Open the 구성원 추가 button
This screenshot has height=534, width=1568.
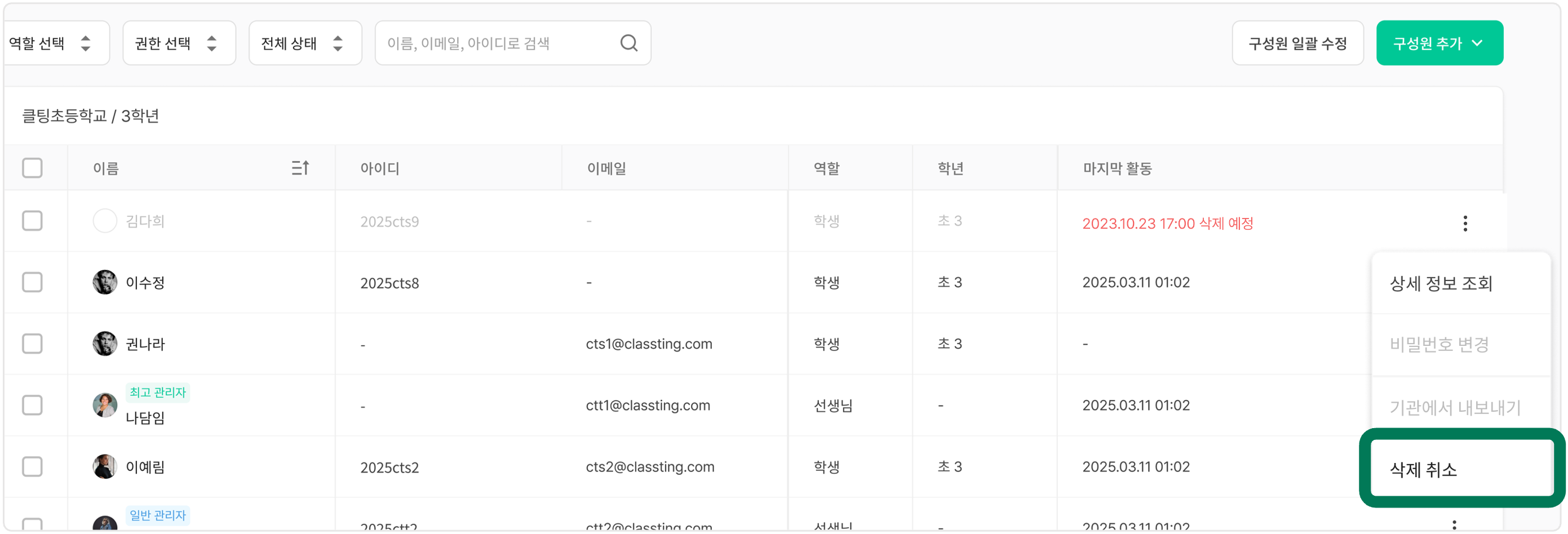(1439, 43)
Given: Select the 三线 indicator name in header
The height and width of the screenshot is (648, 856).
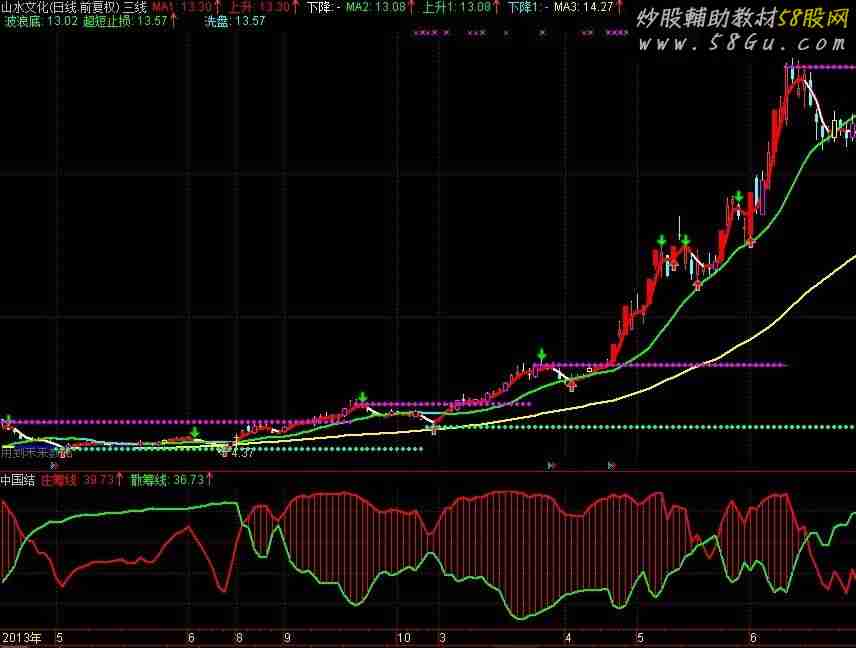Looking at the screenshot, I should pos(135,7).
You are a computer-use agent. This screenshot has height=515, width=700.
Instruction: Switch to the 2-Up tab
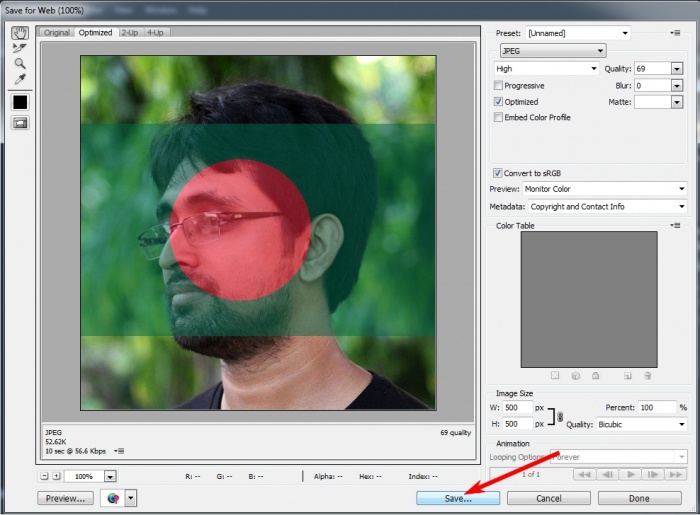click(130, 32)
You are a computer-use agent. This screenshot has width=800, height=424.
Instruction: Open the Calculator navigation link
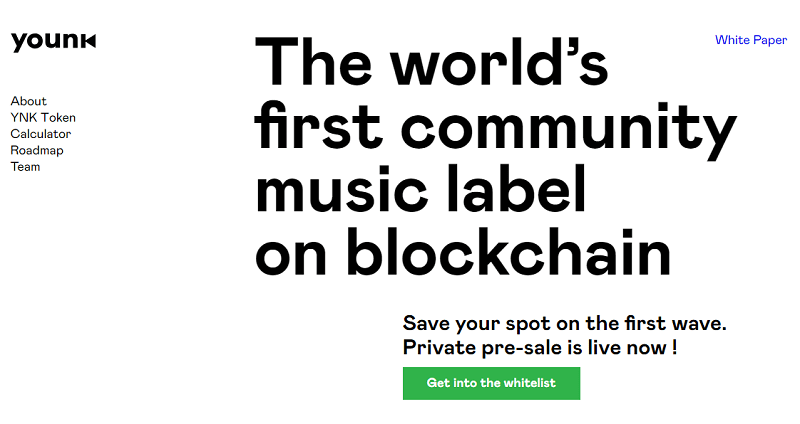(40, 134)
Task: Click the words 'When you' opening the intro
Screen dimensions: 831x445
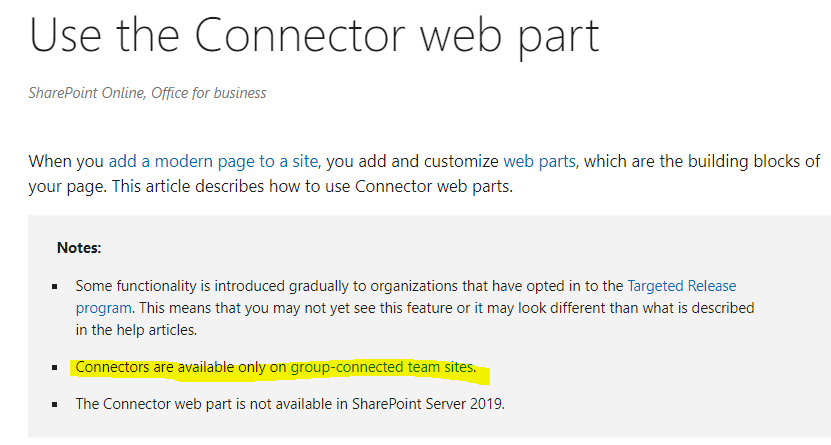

──────

# AIM OF THE EXERCISE
Retype every entry exactly as written. Leave the pictures out.

# ANSWER
Open the 구성원 추가 button
This screenshot has height=534, width=1568.
(1439, 43)
Given: Select the 三线 indicator name in header
The height and width of the screenshot is (648, 856).
Looking at the screenshot, I should pos(135,7).
You are a computer-use agent. This screenshot has height=515, width=700.
Instruction: Switch to the 2-Up tab
click(130, 32)
You are a computer-use agent. This screenshot has width=800, height=424.
Instruction: Open the Calculator navigation link
(40, 134)
Task: Click the words 'When you' opening the intro
Screen dimensions: 831x445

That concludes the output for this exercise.